實證分析的結果顯示，將高頻資料使用以周為調整資產配置時間、持股公司數為25、使用一般化柏拉圖分配做為證券報酬之邊際分配，並且使用常態關聯結構模型，代入最佳化投資組合進行資產配置，所得到的投資組合最能夠快速的反映市場狀況，並且有效的降低投資風險，本研究建議積極型的投資人使用此投資策略來提升其投資績效。 How to get the information and analyze is one of the most important issue in financial market. This research devotes to providing the investors the proper investment strategies through the optimal asset allocation. There are several aspects need to be considered before one could approach the optimal strategies.
First of all, the inputs of the objective function are the key ingredients to reach the minimum risk. Secondly, the marginal densities fitness of the assets and the correlation between the assets could fine tune the input estimation if the statistical methods are used properly. At last, the data frequency is also another ingredient of information. Different data frequency provides different microstructure information, therefore, lead to a different strategy.

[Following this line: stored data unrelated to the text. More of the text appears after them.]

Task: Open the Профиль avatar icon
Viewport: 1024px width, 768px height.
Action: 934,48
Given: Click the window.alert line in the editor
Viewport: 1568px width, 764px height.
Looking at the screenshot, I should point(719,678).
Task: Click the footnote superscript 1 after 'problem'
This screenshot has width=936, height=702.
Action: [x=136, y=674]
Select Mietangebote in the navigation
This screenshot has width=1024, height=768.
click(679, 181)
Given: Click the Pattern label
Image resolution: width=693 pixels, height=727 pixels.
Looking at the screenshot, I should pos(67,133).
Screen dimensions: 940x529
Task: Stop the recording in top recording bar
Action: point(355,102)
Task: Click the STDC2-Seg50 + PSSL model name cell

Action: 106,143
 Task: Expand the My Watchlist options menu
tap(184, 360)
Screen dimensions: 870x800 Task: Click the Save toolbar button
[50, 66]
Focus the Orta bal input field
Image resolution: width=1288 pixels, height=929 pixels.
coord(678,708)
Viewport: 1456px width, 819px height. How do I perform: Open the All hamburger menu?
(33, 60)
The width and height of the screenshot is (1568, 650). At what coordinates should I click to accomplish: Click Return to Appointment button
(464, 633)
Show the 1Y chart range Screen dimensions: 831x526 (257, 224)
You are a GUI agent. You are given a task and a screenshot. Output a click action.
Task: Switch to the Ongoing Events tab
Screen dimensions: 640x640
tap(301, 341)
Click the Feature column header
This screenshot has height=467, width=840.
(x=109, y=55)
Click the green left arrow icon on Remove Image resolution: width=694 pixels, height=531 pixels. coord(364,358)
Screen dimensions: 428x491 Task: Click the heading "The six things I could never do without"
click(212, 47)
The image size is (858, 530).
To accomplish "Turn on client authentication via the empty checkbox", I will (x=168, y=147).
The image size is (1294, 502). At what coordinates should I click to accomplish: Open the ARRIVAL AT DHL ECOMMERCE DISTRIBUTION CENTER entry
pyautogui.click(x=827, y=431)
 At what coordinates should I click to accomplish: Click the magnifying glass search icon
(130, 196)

To achieve the goal, this research adopts the best fitted asset return marginal distribution out of six marginal densities, Generalized Pareto distribution. Two copula models (normal copula and T copula) are incorporated to catch the correlation between the assets. Different portfolio sizes and rolling agenda settings are investigated.
Using intra-day 5 minutes high frequency data, it is found empirically that the optimal portfolio return can be reached at portfolio size 25, adopting Generalized Pareto distribution and normal copula model, rolling out and reinvesting weekly.